AIM OF THE EXERCISE
Copy all lines below containing "Pick".

DATASET
________________________

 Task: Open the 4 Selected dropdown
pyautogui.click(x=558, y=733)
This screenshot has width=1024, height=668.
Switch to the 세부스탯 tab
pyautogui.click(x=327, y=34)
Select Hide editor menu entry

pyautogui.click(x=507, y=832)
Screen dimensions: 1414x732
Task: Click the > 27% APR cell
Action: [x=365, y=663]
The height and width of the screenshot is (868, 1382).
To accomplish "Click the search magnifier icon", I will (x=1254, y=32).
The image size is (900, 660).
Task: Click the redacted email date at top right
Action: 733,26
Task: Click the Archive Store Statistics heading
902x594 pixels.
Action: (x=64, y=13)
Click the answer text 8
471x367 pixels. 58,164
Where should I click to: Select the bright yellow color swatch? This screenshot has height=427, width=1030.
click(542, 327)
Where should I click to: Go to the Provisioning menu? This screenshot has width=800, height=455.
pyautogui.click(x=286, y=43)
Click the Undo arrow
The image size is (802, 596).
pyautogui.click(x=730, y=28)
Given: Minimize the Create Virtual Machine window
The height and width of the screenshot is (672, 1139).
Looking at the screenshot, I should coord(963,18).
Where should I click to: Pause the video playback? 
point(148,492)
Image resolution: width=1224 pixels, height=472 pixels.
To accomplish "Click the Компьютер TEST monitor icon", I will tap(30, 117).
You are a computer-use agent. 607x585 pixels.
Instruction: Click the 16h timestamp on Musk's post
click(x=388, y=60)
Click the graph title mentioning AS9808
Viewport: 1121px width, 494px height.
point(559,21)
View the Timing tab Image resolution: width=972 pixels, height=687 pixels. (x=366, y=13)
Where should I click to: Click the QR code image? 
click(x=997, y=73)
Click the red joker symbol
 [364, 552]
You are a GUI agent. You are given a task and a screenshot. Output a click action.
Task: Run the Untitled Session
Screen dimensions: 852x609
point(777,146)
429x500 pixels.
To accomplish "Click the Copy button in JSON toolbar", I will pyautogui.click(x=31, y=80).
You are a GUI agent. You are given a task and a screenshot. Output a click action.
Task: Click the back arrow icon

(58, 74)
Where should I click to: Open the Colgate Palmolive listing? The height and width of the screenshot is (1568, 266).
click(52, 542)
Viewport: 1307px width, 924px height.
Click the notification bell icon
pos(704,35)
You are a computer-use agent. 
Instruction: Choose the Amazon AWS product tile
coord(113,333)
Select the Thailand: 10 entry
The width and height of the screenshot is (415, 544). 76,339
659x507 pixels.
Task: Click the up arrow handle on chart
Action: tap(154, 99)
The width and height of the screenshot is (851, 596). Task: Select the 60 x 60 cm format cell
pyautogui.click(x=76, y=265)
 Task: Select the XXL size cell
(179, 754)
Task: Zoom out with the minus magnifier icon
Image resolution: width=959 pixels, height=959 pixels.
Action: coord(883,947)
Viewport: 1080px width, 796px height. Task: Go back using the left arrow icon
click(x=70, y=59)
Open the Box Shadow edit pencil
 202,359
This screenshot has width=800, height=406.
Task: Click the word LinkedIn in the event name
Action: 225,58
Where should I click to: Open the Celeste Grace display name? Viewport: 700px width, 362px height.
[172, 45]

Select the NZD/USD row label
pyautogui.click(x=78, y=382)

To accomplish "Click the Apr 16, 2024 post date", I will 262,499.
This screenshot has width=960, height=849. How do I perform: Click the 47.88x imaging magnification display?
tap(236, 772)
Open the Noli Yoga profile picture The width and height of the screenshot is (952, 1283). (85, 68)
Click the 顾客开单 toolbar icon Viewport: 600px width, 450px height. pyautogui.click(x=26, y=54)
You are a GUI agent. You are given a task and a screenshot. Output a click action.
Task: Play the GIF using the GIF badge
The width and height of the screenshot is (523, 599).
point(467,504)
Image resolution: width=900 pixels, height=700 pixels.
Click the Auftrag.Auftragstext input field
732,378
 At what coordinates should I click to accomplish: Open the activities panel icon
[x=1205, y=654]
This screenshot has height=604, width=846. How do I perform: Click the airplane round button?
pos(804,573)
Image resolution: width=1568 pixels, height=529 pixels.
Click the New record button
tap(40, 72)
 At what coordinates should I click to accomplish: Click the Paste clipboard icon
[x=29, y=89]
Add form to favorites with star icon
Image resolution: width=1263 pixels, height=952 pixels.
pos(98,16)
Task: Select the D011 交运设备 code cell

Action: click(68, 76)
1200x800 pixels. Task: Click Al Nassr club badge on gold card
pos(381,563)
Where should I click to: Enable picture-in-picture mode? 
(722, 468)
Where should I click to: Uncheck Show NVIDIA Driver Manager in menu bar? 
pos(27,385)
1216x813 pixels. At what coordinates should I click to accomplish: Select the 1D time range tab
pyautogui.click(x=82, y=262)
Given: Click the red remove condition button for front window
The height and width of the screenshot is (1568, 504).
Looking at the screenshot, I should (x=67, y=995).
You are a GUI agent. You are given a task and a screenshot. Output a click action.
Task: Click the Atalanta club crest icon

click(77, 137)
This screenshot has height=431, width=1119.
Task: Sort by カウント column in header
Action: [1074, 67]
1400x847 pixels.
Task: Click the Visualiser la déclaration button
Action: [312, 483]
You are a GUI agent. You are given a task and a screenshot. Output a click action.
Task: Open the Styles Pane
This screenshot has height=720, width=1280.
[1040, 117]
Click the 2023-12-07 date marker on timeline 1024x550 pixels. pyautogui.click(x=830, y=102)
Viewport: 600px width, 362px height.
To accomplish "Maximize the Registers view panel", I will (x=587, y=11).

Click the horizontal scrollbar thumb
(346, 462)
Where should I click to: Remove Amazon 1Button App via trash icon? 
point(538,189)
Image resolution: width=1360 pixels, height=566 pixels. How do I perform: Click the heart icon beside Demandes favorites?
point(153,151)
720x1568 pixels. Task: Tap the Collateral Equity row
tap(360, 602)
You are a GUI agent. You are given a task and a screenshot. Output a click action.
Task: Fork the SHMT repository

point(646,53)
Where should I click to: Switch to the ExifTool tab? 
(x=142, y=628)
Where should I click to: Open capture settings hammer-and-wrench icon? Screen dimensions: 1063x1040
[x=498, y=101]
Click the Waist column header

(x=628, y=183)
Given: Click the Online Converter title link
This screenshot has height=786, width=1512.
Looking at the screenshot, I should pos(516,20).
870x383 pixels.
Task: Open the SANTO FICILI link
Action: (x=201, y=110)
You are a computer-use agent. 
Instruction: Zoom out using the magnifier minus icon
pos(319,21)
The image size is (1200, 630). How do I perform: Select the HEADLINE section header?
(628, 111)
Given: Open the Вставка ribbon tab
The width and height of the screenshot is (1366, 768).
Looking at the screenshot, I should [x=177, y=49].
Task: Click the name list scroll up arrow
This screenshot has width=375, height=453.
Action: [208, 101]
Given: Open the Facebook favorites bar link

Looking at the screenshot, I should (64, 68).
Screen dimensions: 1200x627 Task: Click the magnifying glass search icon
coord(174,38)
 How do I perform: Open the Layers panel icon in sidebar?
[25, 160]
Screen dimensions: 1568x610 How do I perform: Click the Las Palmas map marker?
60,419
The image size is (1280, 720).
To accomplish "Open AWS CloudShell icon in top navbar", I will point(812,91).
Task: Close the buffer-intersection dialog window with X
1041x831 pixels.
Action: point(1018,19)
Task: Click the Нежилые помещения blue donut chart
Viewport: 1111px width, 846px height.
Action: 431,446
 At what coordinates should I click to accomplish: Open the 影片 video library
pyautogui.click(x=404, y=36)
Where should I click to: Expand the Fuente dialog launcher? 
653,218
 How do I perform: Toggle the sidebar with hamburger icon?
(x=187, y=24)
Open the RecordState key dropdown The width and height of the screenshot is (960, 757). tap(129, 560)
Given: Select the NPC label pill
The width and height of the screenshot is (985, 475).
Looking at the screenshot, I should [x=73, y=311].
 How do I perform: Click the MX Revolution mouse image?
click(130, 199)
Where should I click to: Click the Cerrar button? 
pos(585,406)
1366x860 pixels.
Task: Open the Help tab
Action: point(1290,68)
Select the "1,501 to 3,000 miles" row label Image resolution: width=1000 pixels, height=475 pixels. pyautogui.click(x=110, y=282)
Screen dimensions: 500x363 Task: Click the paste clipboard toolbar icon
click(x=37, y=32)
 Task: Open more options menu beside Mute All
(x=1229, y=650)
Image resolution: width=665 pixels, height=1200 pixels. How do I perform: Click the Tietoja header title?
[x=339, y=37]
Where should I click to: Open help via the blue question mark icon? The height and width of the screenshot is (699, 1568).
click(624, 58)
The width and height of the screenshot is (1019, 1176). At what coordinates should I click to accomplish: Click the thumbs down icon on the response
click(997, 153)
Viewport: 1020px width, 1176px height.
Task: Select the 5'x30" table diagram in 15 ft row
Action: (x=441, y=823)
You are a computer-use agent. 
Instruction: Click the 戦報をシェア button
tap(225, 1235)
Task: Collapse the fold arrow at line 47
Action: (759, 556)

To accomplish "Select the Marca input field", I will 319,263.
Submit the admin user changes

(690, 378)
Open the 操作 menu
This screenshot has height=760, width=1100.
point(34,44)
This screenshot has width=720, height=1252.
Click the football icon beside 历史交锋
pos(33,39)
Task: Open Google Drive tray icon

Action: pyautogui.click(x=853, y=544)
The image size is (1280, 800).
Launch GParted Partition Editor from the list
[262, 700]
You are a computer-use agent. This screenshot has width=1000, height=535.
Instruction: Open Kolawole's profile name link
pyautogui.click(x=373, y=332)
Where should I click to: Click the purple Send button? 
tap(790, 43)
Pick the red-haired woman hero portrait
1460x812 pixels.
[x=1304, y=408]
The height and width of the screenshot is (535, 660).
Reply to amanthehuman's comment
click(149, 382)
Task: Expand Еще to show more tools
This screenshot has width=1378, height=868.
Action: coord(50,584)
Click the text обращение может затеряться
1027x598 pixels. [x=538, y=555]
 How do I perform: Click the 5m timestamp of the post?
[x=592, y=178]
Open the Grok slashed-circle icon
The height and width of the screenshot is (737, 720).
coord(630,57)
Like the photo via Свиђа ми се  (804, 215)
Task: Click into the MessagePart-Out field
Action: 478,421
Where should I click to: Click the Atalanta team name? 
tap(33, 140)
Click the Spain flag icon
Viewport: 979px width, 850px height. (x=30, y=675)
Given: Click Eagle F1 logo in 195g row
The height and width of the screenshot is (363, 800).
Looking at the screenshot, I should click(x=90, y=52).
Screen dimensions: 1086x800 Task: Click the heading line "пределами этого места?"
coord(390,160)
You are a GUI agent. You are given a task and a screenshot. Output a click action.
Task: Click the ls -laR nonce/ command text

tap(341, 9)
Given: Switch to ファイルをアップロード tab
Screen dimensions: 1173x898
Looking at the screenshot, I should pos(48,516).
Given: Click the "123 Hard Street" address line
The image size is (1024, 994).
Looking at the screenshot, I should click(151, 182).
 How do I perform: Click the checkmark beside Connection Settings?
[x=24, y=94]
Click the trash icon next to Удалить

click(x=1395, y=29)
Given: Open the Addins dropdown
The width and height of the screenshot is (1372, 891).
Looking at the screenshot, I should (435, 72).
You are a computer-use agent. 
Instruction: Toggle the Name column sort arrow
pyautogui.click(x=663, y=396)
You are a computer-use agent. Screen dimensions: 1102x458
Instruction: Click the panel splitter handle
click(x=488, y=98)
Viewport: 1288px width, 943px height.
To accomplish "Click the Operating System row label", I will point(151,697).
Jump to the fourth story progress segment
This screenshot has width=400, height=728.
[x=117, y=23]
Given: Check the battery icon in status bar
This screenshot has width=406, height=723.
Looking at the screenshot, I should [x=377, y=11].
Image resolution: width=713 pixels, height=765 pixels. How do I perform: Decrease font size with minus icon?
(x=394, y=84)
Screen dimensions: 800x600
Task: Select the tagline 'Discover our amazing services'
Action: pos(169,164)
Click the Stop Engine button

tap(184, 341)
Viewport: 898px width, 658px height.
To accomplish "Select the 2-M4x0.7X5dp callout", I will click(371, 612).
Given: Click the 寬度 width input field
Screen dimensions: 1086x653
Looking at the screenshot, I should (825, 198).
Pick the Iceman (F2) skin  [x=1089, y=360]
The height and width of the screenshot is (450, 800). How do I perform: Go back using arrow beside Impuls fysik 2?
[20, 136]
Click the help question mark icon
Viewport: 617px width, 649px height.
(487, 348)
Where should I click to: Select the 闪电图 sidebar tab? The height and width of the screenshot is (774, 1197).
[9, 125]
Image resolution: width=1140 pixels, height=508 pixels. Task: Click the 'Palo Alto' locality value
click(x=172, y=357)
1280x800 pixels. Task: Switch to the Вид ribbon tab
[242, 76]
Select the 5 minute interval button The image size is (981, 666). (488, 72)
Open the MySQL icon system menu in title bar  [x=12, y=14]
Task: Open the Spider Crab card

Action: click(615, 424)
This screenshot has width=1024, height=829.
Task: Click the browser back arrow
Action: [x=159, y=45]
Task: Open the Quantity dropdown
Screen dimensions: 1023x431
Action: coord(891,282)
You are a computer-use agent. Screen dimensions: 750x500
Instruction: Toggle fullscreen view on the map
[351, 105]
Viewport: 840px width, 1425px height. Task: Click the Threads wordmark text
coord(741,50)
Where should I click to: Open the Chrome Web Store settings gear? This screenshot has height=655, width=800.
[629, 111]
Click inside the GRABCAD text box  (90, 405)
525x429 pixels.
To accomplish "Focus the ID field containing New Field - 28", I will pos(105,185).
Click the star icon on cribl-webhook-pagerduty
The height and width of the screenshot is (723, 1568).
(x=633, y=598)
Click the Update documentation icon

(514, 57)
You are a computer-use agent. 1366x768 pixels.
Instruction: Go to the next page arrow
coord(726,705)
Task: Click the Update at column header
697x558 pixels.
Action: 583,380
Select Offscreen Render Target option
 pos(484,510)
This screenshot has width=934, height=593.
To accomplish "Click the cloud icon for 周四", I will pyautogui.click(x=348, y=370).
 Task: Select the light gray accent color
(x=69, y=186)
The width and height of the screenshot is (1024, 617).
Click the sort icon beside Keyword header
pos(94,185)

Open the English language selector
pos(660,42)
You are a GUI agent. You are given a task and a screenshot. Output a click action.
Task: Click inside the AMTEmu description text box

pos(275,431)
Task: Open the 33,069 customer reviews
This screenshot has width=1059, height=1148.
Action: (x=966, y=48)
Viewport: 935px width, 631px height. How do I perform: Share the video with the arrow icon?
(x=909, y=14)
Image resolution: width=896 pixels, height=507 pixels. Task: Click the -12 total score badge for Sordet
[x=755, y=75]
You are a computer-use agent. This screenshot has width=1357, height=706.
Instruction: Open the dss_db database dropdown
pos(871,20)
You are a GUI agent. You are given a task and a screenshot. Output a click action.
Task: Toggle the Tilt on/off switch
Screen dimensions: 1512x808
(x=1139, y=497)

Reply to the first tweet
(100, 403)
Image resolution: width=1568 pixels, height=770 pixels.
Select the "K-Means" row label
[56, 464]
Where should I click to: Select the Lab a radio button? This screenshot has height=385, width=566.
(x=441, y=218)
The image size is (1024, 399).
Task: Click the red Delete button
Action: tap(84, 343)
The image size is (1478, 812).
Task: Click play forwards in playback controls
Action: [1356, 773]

________________________

PROBLEM SOLUTION
Pick the red-haired woman hero portrait
Pick the Iceman (F2) skin  [x=1089, y=360]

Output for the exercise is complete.